Robert Freeman, long time photographer of The Beatles, has passed away – he created some of the most iconic images of the band, featured on the album covers of With The Beatles, A Hard Day's Night, Beatles For Sale, Help! and Rubber Soul. pic.twitter.com/W1upi05JCn
— The Beatles (@thebeatles) November 8, 2019
Freeman made his reputation for photographing over musicians prior to his time with The Beatles.
He began working with The Beatles in 1963 when the band’s manager, Brian Epstein, was looking for a photographer for the band’s newest album.
Freeman was already well-known in music circles for his photography work of jazz musicians, among others.

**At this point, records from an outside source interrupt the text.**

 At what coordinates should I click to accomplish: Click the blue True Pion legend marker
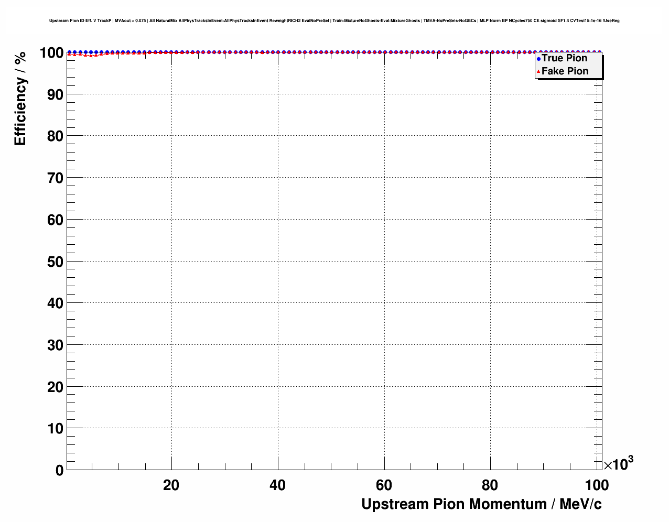click(538, 59)
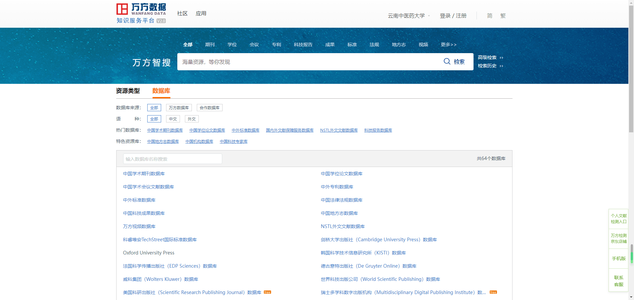Select 外文 language filter
Screen dimensions: 634x300
click(x=192, y=119)
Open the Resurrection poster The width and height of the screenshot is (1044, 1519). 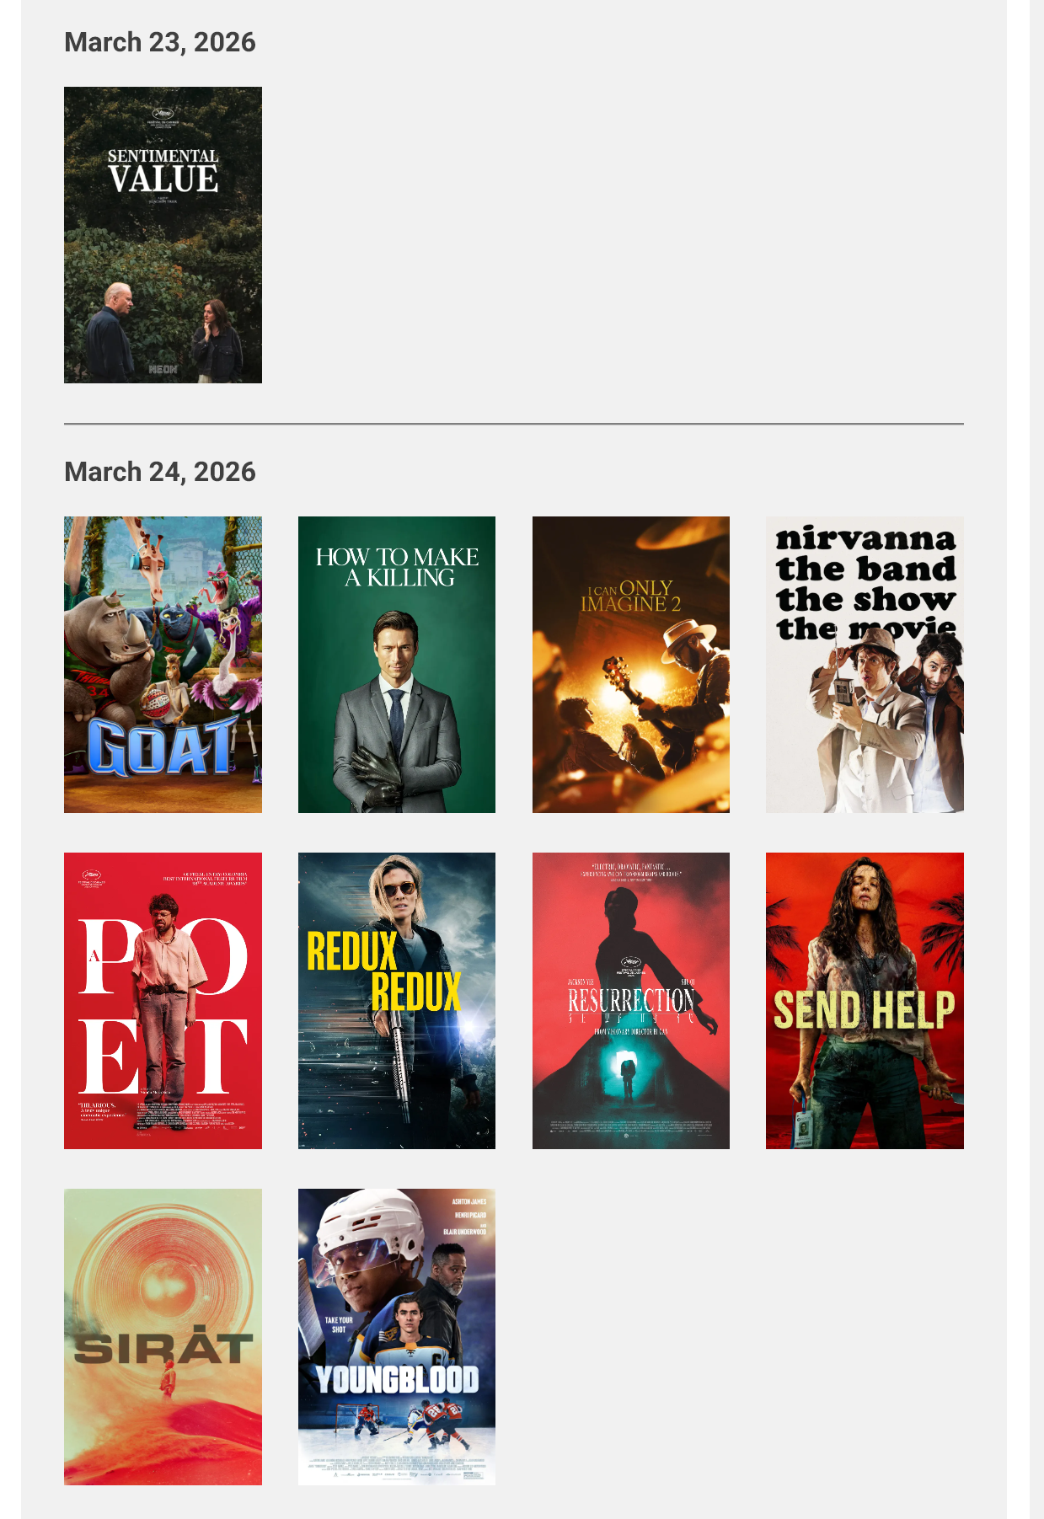point(631,1001)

Working under a tight deadline, Freeman concocted a photo studio in hotel room with a lamp and a window for lighting.
The resulting photograph appeared on the cover of the album U.S. audiences know as “Meet The Beatles,” released in 1964.

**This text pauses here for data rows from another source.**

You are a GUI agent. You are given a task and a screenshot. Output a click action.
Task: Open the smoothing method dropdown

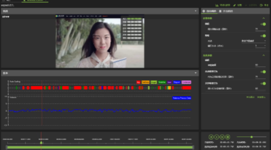click(x=253, y=41)
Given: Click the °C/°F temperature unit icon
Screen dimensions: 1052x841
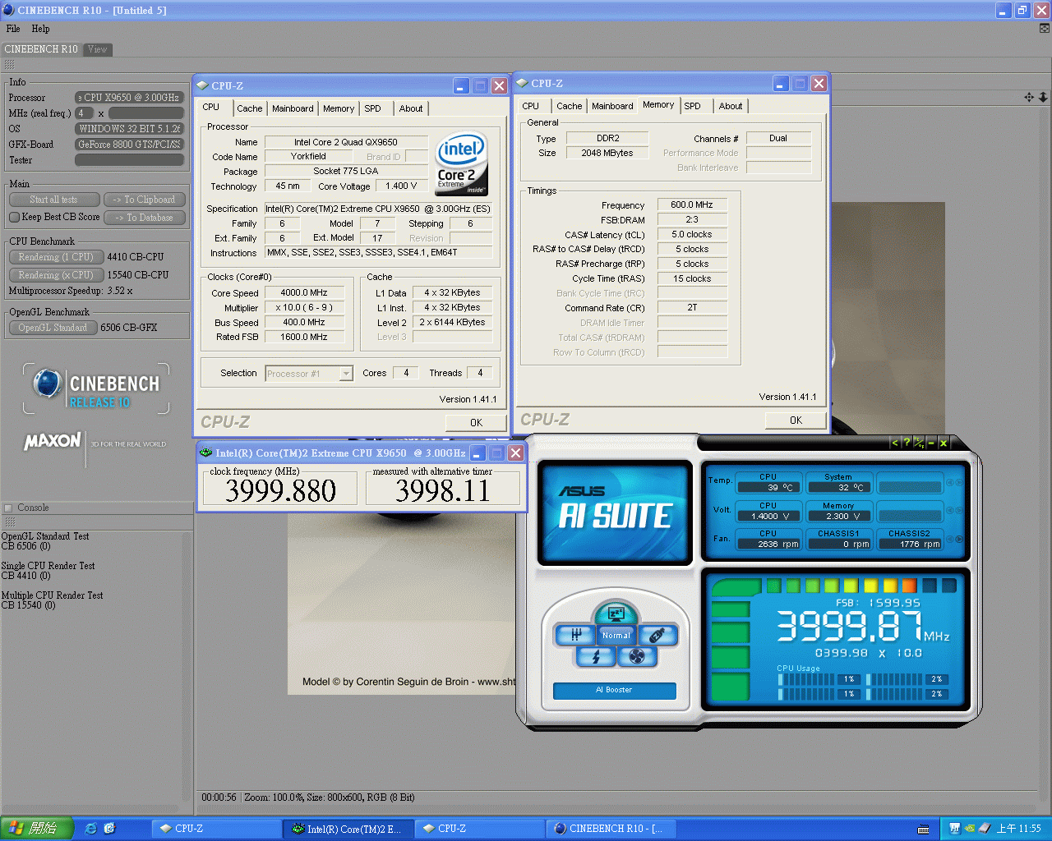Looking at the screenshot, I should [919, 443].
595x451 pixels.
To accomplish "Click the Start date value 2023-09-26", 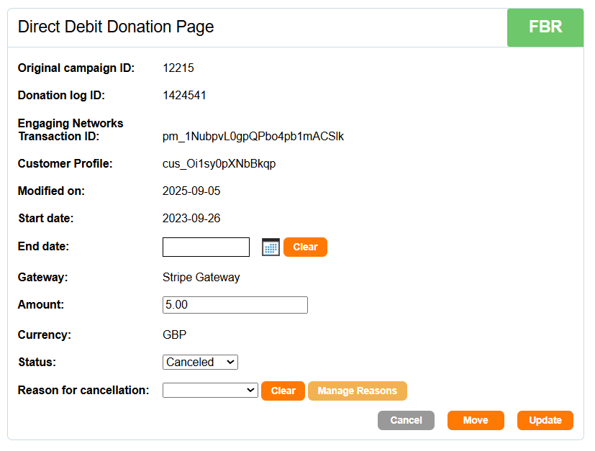I will 193,218.
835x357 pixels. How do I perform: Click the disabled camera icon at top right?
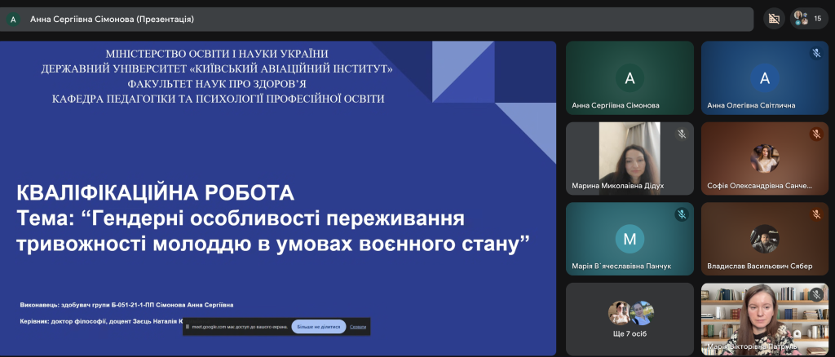pyautogui.click(x=774, y=18)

In addition to Beatles five album sleeves, he also was behind many of the band’s posters and other promotional material. He designed the end credit sequences of the movies “A Hard Day’s Night” and “Help!”.

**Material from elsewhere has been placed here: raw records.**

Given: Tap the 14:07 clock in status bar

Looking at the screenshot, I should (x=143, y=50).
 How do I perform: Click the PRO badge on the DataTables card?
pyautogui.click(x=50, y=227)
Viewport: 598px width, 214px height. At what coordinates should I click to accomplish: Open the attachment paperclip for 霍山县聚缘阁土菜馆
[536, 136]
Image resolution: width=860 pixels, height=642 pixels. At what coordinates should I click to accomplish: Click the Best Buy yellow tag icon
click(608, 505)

Paul McCartney offered a statement of remembrance and gratitude for Freeman.
Dear Robert Freeman has passed away. He was one of our favourite photographers during the Beatles years who came up with some of our most iconic album covers. Besides being a great professional he was imaginative and a true original thinker. People often think that the cover shot for Meet The Beatles of our foreheads in half shadow was a carefully arranged studio shot. In fact it was taken quite quickly by Robert in the corridor of a hotel we were staying in where natural light came from the windows at the end of the corridor. I think it took no more than half an hour to accomplish.
Bob also took the Rubber Soul cover; his normal practice was to use a slide projector and project the photos he’d taken onto a piece of white cardboard which was exactly album sized, thus giving us an accurate idea of how the finished product would look. During his viewing session the card which had been propped up on a small table fell backwards giving the photograph a ‘stretched’ look. Instead of simply putting the card upright again we became excited at the idea of this new version of his photograph. He assured us that it was possible to print it this way and because the album was titled Rubber Soul we felt that the image fitted perfectly.
I will miss this wonderful man but will always cherish the fond memories I have of him.